Link: Kumi Kaoru's fascinating analysis of Miyazaki's Nausicaa manga
"At First, I Wanted to be a Manga-ka": Analyzing the Nausicaa Manga by Kumi Kaoru part 1 and the continuation part 2 is a translation of Kaoru Kumi's fascinating visual and technical analysis of Hayao Miyazaki Nausicaa manga. Kaoru Kumi starts her analysis this way:
As soon as the serialization of Nausicaa began, manga lovers began to praise it highly. It seems like the two things you heard the most about it were “it’s quite cinematic” and “its style is dense and hard to read.” [...]
Putting that aside, what exactly does “cinematic” mean, anyway? [...]
She goes on to provide an explanation for what cinematic means in the context of a manga (drawing evidence from how films connect shots to other shots), give examples from other manga, and then analyze how Nausicaa itself does this.

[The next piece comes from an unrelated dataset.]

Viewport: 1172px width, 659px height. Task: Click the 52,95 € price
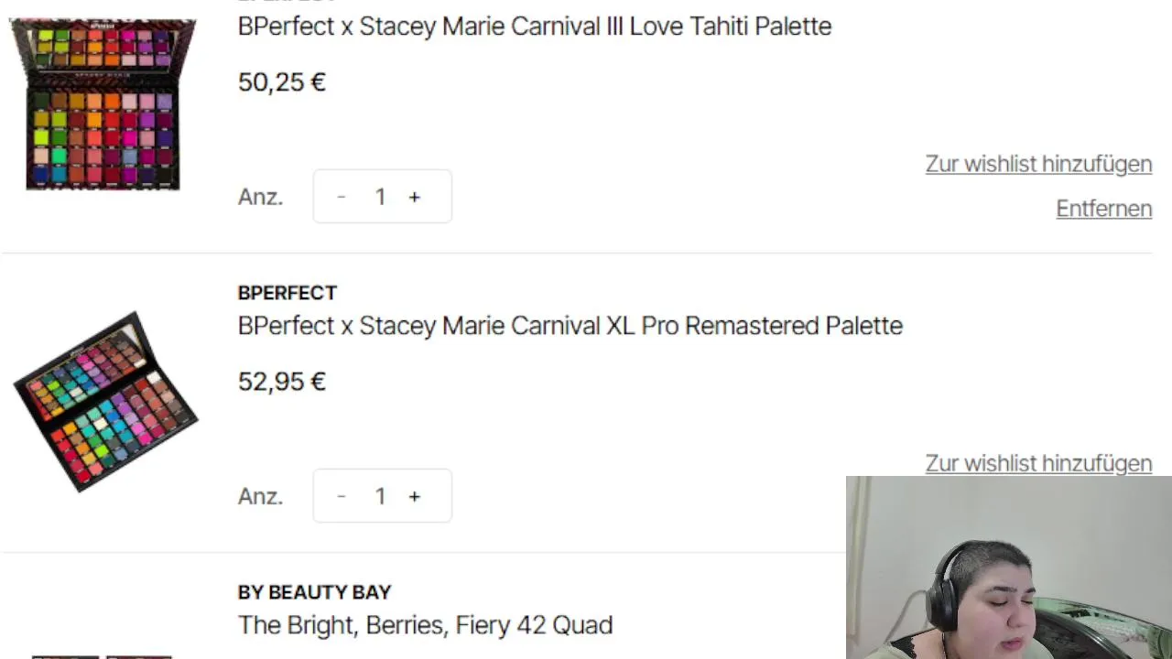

The result is a fascinating breakdown of how the manga works so well and genuinely feels cinematic, with a side discussion of how the same things would have to be presented in anime form in order to work well. In the process she mentions some fascinating details of manga, such as how the production process for commercial manga (with work split between the manga-ka themselves and assistants) influences how panels have to be composed, and how a fast or slow publication pace changes what sort of art can be in a manga.
This is just a taste and an inadequate summary. If this sort of thing is at all to your interest, read the whole thing. If I'm any guide, be prepared to set aside some time, because it completely absorbed me for the duration.
(Via Ogiue Maniax's 10th anniversary post, itself via Author.)
Written on 17 December 2017.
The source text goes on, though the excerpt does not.